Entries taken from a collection
⁂

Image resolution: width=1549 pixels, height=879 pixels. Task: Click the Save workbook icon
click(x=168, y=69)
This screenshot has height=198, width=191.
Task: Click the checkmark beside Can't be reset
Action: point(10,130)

⁂

### What the task requires:
Transcribe the data in full, keeping every character.

### Answer space:
Image resolution: width=1549 pixels, height=879 pixels. Task: Click the Save workbook icon
click(x=168, y=69)
This screenshot has height=198, width=191.
Task: Click the checkmark beside Can't be reset
Action: point(10,130)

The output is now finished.